Stadio Alpha: la dimensione di relativa stabilità e armonia in cui il sistema è funzionale rispetto agli obiettivi che si pone. E’ una dimensione inevitabilmente transitoria, in cui si coltiva spesso l’illusione della stabilità nel tempo e del perdurare di questa condizione. Nella realtà è bene comprendere che si tratta di un flusso continuo. Da questo spazio si possono esprimere due varianti di cambiamento: 1. Aggiustamenti e 2. Espansione orizzontale.

Stadio Beta: la dimensione caratterizzata da un livello di crescente incertezza, dubbio e frustrazione. E’ il momento in cui un’organizzazione inizia a perdere terreno, a perdere persone chiave, a non raggiungere gli obiettivi; in ambito familiare, è il momento in cui una famiglia diviene disfunzionale, generando un livello di disagio e spaesamento; in ambito individuale, è il tempo in cui riconosciamo un indistinto disagio interiore, ci sentiamo “costretti” e compressi, talvolta senza sapere per quale ragione. Dalla fase Beta, si aprono 2 varianti di cambiamento: 1. Obliquo regressivo e 2. Obliquo evolutivo.

Stadio Gamma: la dimensione caratterizzata da un apice di disagio che può sfociare in un movimento verso una involuzione, rivoluzione o evoluzione.
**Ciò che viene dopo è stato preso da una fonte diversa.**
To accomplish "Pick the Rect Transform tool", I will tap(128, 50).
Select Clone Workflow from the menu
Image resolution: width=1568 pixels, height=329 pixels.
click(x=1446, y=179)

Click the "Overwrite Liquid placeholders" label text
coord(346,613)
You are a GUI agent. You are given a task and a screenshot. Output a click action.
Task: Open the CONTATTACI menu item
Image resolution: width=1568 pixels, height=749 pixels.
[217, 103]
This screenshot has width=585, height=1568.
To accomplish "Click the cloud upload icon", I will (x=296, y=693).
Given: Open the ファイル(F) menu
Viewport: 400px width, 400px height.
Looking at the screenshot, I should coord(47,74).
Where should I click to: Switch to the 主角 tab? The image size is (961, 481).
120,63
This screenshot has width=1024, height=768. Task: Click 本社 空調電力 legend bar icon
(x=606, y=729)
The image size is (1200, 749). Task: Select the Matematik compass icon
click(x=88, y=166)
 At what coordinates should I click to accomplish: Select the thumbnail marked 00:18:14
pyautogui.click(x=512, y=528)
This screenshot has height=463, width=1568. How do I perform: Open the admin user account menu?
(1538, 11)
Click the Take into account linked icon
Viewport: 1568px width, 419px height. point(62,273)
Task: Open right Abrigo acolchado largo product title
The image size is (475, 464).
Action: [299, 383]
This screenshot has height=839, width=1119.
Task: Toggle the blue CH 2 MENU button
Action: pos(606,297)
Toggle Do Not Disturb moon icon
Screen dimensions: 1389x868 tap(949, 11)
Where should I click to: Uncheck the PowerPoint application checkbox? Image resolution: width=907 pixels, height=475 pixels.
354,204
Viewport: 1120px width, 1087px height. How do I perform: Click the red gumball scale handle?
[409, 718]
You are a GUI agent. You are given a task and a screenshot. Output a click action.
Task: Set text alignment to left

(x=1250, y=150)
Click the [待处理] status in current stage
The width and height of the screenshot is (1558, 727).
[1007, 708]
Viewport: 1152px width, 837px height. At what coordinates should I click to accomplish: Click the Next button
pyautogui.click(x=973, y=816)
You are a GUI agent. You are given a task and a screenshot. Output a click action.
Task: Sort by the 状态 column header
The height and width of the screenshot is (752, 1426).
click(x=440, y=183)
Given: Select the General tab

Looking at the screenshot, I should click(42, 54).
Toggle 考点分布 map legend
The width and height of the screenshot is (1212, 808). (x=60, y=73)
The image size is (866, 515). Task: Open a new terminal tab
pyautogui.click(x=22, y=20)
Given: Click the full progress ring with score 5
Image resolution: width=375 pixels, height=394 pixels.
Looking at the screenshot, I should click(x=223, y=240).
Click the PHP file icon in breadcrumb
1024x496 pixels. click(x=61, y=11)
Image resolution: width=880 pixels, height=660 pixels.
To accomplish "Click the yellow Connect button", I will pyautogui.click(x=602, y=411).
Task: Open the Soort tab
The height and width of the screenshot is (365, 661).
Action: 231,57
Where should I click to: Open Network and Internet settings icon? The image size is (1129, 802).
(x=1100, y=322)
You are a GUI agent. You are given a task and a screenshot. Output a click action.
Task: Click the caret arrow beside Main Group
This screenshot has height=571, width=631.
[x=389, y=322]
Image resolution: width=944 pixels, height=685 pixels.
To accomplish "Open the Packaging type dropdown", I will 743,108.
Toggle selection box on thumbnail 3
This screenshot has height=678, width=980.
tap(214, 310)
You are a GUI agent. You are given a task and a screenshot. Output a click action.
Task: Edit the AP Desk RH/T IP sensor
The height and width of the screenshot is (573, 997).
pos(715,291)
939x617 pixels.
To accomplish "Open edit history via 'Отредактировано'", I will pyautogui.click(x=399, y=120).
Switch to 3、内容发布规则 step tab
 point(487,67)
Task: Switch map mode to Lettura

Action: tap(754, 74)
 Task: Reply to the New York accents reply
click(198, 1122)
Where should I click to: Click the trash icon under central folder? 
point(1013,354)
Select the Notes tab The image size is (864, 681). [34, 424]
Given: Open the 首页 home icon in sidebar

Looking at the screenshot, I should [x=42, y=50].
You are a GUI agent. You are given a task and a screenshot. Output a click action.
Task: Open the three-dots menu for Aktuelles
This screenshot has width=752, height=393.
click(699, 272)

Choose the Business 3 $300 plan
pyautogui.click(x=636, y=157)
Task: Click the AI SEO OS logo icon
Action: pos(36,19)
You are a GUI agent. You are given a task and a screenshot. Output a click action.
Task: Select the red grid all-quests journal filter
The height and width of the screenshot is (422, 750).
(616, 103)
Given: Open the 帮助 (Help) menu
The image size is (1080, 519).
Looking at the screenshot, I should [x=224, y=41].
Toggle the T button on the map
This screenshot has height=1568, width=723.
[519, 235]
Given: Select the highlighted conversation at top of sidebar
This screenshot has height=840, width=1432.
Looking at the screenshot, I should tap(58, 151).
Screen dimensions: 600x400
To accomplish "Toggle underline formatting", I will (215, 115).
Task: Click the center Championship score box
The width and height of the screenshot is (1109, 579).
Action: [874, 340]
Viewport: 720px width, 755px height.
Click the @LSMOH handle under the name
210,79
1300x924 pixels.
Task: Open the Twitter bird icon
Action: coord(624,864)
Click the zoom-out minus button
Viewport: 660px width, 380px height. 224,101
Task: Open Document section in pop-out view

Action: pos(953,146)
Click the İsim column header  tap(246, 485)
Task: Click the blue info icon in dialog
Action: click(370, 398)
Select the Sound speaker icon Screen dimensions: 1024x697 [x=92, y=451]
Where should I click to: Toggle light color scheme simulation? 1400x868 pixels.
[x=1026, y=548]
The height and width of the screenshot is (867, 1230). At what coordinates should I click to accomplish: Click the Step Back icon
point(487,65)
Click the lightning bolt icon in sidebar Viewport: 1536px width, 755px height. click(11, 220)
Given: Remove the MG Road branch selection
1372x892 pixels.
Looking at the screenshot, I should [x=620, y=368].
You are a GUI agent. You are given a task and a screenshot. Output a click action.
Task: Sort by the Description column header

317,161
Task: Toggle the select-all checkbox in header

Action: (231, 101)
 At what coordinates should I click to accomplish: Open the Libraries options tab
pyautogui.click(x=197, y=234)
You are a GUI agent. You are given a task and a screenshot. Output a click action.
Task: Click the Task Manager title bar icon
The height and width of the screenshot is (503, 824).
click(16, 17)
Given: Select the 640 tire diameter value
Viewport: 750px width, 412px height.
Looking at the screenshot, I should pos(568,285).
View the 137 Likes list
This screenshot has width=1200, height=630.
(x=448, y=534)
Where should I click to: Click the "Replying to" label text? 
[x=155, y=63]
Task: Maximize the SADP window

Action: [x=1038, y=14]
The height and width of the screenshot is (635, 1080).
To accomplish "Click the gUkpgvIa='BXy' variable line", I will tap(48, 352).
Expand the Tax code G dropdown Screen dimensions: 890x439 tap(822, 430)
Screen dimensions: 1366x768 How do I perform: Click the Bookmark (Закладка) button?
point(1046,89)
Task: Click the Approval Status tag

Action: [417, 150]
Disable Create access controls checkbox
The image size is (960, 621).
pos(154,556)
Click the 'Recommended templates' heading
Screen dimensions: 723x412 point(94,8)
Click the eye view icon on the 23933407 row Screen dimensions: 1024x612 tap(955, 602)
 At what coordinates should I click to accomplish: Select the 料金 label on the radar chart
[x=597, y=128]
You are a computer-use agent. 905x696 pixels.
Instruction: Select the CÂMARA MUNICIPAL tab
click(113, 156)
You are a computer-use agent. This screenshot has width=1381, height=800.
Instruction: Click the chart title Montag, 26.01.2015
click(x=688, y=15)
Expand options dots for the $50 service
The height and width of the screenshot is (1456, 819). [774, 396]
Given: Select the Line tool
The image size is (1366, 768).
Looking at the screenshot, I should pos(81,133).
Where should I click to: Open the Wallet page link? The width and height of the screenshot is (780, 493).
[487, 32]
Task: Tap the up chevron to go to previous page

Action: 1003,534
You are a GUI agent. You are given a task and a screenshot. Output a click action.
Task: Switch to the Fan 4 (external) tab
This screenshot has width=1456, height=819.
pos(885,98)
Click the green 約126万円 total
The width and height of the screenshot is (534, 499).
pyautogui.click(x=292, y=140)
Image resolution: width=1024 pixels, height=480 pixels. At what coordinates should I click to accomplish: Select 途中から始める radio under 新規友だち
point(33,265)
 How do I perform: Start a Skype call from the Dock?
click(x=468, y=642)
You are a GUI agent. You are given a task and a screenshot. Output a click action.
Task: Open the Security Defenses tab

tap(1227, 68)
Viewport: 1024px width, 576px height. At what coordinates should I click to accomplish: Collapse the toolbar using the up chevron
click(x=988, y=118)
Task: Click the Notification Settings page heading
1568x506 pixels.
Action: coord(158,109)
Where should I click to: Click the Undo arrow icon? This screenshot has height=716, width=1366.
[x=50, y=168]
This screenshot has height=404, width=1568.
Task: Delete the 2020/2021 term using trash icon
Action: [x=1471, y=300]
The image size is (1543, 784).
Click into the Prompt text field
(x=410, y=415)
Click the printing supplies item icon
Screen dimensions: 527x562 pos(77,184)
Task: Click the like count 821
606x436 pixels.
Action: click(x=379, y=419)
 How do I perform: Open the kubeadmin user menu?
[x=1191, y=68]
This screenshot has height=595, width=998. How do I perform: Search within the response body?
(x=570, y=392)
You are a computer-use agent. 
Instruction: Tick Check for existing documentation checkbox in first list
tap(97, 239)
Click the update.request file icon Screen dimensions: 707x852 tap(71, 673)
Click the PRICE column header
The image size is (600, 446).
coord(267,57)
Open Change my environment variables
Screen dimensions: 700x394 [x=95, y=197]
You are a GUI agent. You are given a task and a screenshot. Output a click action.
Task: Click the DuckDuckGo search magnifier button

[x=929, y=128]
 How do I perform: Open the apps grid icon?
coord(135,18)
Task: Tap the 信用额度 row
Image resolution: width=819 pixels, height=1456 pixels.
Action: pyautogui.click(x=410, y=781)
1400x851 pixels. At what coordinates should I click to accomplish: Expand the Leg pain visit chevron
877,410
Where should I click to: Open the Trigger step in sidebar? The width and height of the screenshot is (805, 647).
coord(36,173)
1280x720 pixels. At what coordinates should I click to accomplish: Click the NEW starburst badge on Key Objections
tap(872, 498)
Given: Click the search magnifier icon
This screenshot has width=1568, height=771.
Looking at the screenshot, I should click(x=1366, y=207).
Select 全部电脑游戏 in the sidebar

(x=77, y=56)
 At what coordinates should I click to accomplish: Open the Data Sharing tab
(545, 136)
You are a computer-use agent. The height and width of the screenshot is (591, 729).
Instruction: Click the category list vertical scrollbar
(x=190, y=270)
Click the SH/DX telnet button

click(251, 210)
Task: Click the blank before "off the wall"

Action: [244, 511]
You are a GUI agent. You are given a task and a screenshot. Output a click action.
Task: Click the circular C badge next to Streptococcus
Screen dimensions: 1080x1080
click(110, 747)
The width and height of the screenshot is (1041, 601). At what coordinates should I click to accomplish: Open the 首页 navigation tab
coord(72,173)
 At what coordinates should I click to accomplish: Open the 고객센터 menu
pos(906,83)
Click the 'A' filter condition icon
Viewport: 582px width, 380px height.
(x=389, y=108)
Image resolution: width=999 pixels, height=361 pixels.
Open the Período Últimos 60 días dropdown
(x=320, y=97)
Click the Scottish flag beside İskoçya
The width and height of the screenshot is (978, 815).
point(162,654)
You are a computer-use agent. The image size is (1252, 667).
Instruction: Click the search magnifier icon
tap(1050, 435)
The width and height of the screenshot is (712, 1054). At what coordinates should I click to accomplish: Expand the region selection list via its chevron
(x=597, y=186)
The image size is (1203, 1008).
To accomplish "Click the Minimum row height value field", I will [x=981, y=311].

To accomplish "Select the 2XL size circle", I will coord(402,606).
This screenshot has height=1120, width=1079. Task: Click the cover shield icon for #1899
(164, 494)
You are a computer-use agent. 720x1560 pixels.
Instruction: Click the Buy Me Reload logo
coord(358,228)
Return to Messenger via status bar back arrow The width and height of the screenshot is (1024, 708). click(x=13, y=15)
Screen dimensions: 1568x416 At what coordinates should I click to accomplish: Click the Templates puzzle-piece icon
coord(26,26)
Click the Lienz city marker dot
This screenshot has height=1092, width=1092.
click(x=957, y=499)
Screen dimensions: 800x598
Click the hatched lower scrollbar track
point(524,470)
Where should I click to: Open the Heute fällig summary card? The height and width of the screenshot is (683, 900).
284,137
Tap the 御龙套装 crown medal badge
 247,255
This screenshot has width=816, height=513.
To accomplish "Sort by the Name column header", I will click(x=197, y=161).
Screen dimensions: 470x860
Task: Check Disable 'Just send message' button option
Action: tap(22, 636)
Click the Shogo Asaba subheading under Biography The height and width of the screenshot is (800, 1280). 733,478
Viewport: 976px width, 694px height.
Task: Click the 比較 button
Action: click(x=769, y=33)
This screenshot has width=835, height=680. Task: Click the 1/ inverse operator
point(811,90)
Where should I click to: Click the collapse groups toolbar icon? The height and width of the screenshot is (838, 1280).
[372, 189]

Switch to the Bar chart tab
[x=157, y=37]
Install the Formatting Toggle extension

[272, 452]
Mentre il primo stabilisce l’estinzione del sistema, i successivi due generano una rinascita verso un sistema più evoluto e complesso attraverso la successiva fase.

Stadio Delta: è la dimensione della ricostruzione, dell’entusiasmo per la genesi di un nuovo sistema che via via va a costituirsi e che sarà il Nuovo Alpha.

Stadio Nuovo Alpha: un nuovo periodo di relativa stabilità, armonia e successo.